Un provvedimento del Gip di Roma scatena una nuova ondata di informazione errata: il P2P non autorizzato resta un reato

E’ stata rilanciata da agenzie stampa una notizia errata con riferimento allo scambio di musica in rete, che se effettuato senza il consenso dei titolari dei diritti non sarebbe comunque reato.
In realtà  il Gip di Roma si e’ semplicemente riferito a singoli siti che offrono informazioni relative a programmi per fare p2p e non all’attività  di singoli utenti che invece resta reato, cosi’ come previsto dalle legge italiana.
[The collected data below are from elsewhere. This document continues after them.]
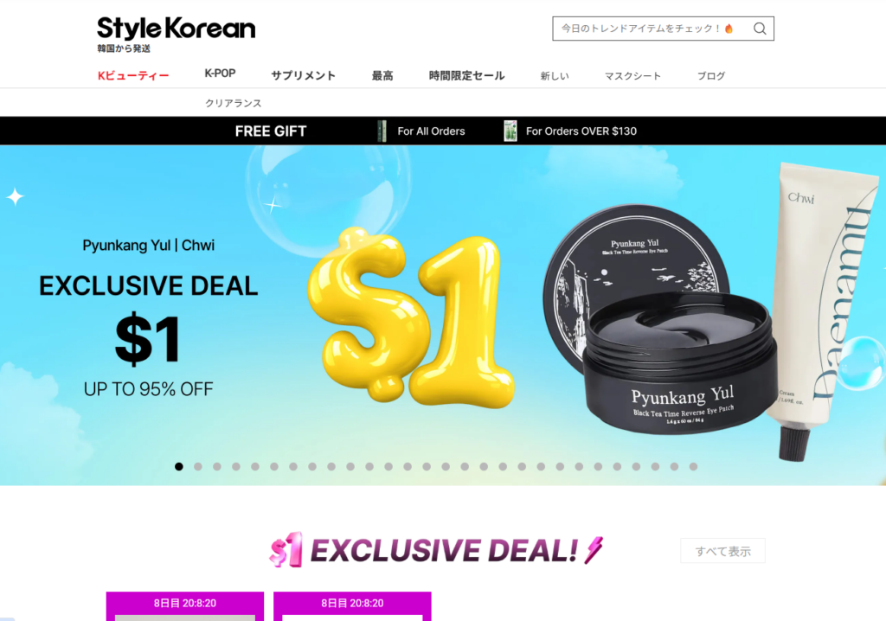Click the gift set icon for orders over $130
The width and height of the screenshot is (886, 621).
pos(510,131)
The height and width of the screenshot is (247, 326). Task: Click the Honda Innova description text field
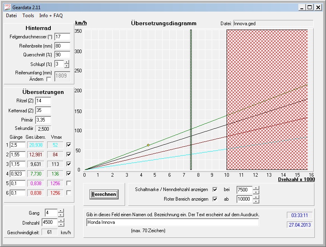click(x=173, y=222)
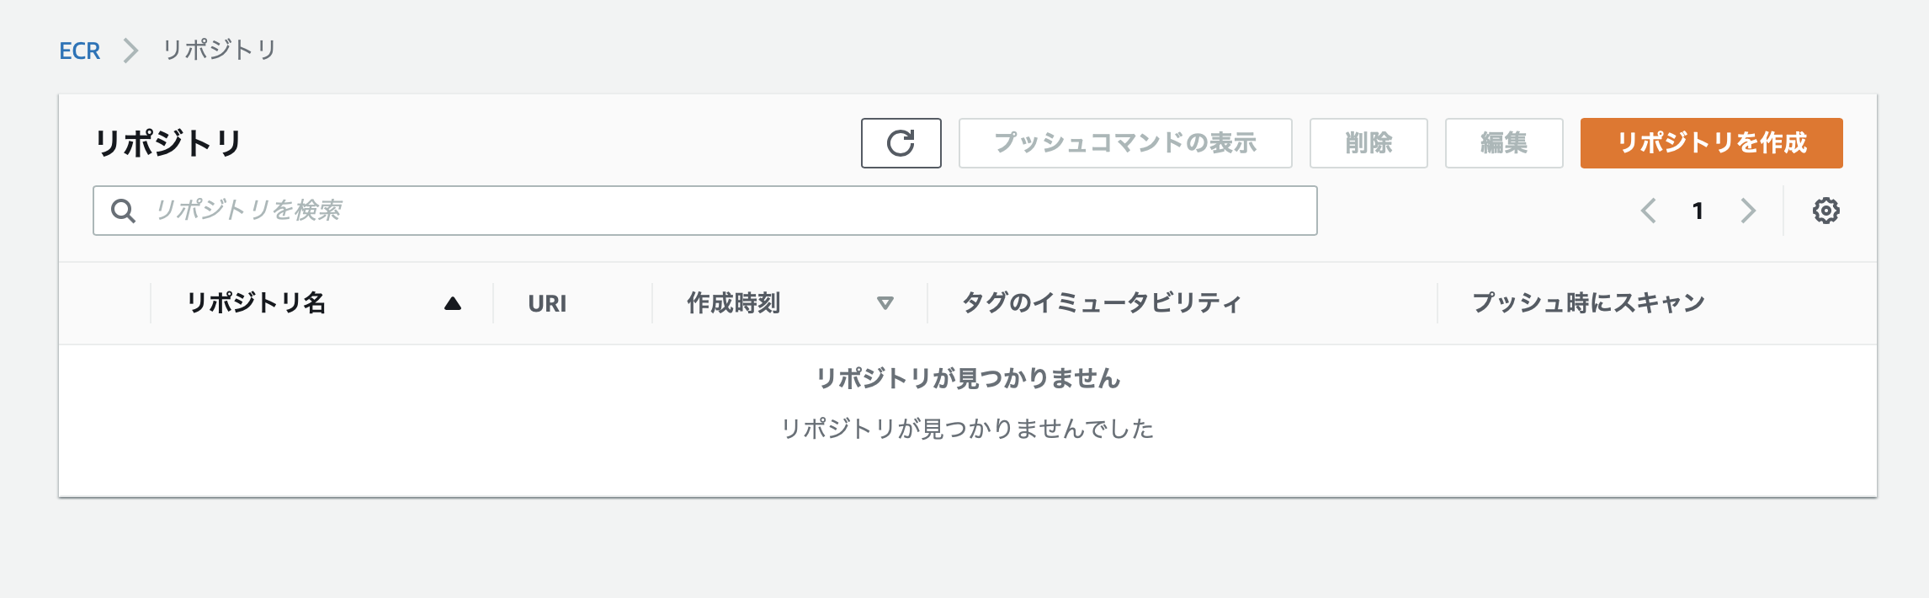This screenshot has width=1929, height=598.
Task: Open ECR via the breadcrumb link
Action: coord(79,51)
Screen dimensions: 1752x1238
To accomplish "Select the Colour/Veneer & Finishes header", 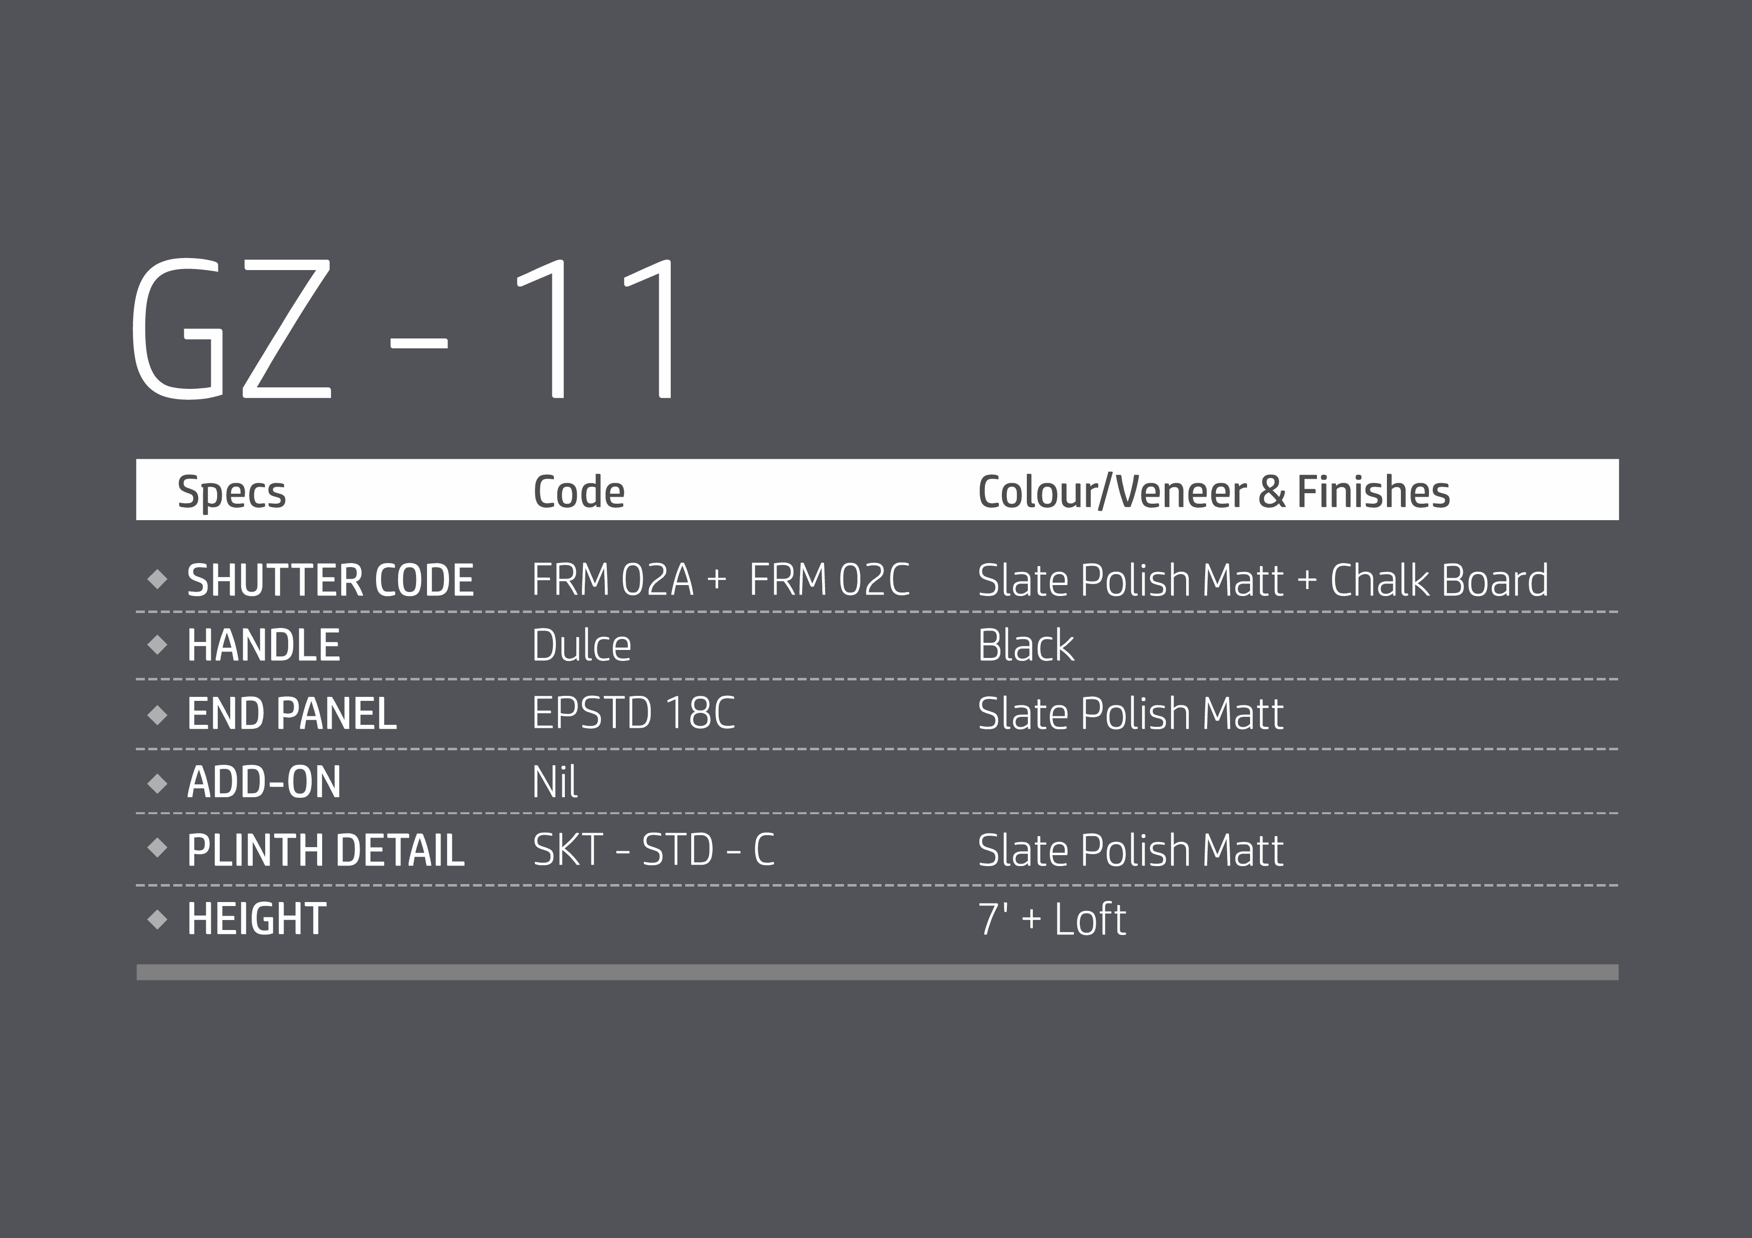I will tap(1213, 492).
La normativa sul diritto d’autore agli art. 171 comma 1 lett. a) bis e 171-ter comma 2 lett. a) bis, infatti, prevede sanzioni penali a carico di tutti coloro che immettono abusivamente fonogrammi tutelati in un sistema di reti telematiche; nello specifico una multa di 2.000 euro per coloro che condividono senza scopo di lucro e una multa fino a 15.000 euro con possibile pena detentiva fino a 4 anni per coloro che invece condividono a scopo di lucro.
In entrambi i casi vengono applicate pesanti sanzioni amministrative che possono arrivare anche a svariate centinaia di migliaia di euro.